On Thursday evening, after a snappy return trip to Osaka and a round of meetings at Sony’s impressive HQ in Shinagawa, I had gone out with friends and colleagues for drinks at a tasty little izakaya in the Hiroo district. Save for a few too many bottles of white, everything could have run to plan except that my colleague Noriko had booked a banquette at a favourite bar in Ni-chome for a couple of rounds of karaoke.

This too could have been harmless, but my friend Andrew and his crew cranked up the singing stakes as well as the consumption of champagne, vodka, tequila and shochu. It was perhaps shortly after my assistant Alex and I had scored a 96 (more advanced karaoke systems have a full scoring system that ranks your performance) for our “For Your Eyes Only” duet that we elected to make it an STP (straight-to-plane) evening.

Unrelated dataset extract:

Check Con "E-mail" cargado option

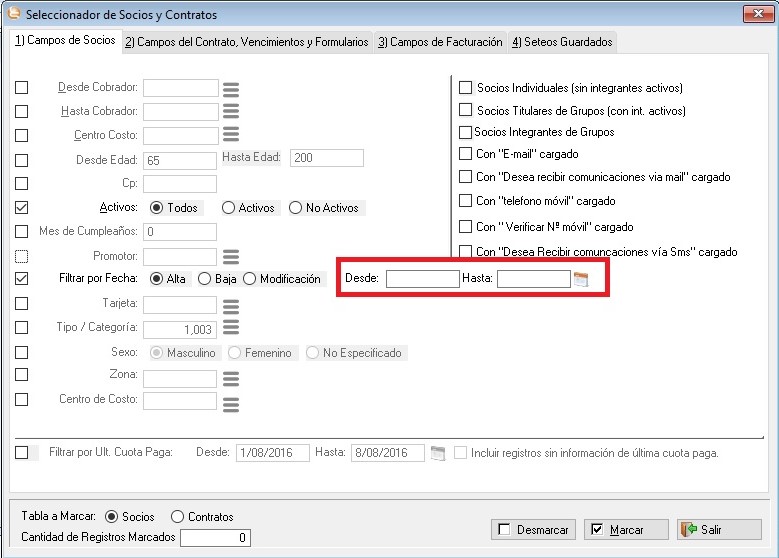tap(465, 154)
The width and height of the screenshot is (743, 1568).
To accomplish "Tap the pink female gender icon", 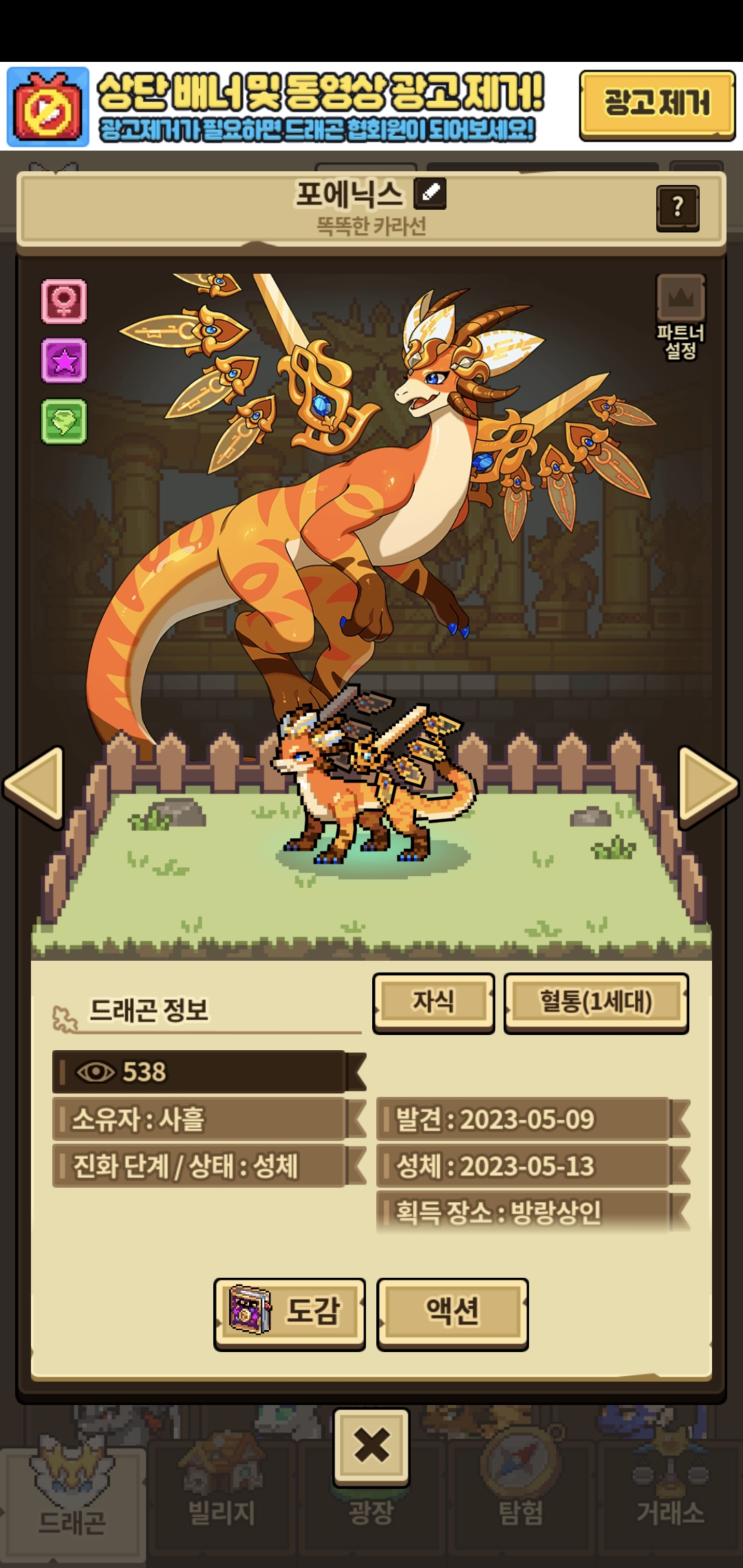I will [64, 301].
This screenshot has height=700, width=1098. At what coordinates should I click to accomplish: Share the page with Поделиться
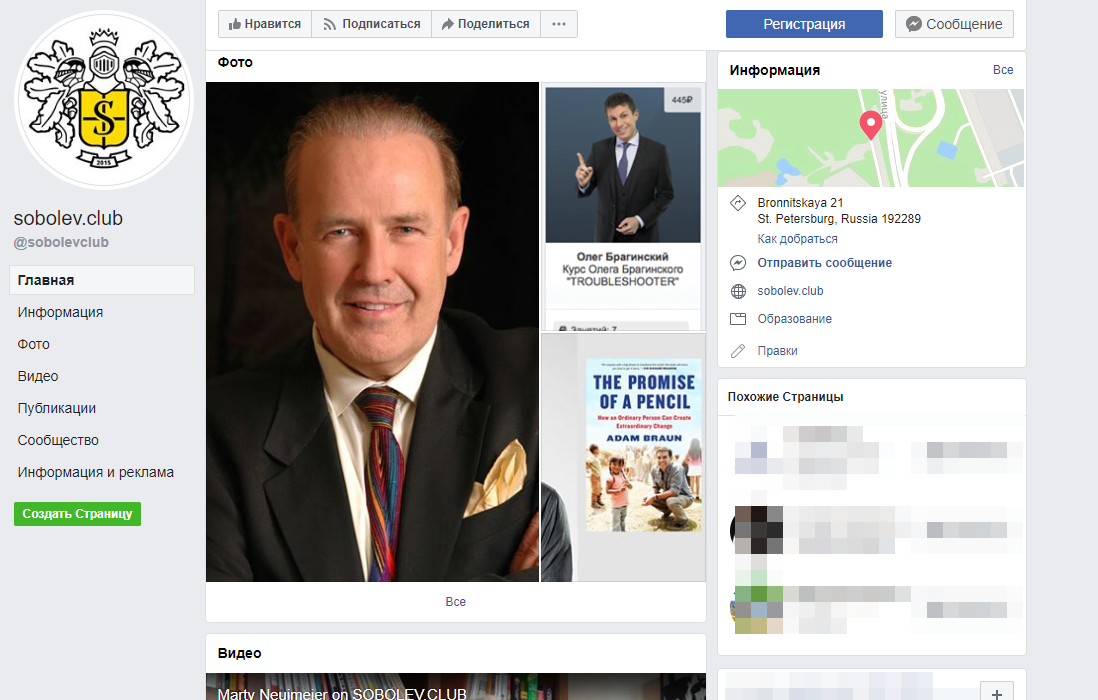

At 7am we climbed the stairs from the tiny club and were greeted by the other casualties swaying and sleeping on the streets of Shinjuku. At this point, a run around the palace might still have been a remote possibility, but on my return to the hotel I made the fatal mistake of requesting a wake-up call for one hour later. Ninety minutes on, I woke not to the sound of the telephone urgently tinkling beside me but the aggressive pounding of the door as the hotel’s public relations man tried to wake me. “We were so worried about you!’ he said. “We kept ringing and ringing but you never picked up. Anyway, the car’s waiting and we’ve spoken to Finnair to tell them you’ll be late, so you just need to be downstairs as fast as possible.’

If Narita were 15 minutes closer to the city centre we would have been fine but, despite an impressive effort by our driver, I missed the flight to Helsinki and had to settle for a JAL flight to Amsterdam. I didn’t even hear the wheels retract into the belly of the Boeing 777, but I woke up, some eight hours later north of Moscow, for a snack and then passed out again till we were on approach to Amsterdam’s Schiphol airport.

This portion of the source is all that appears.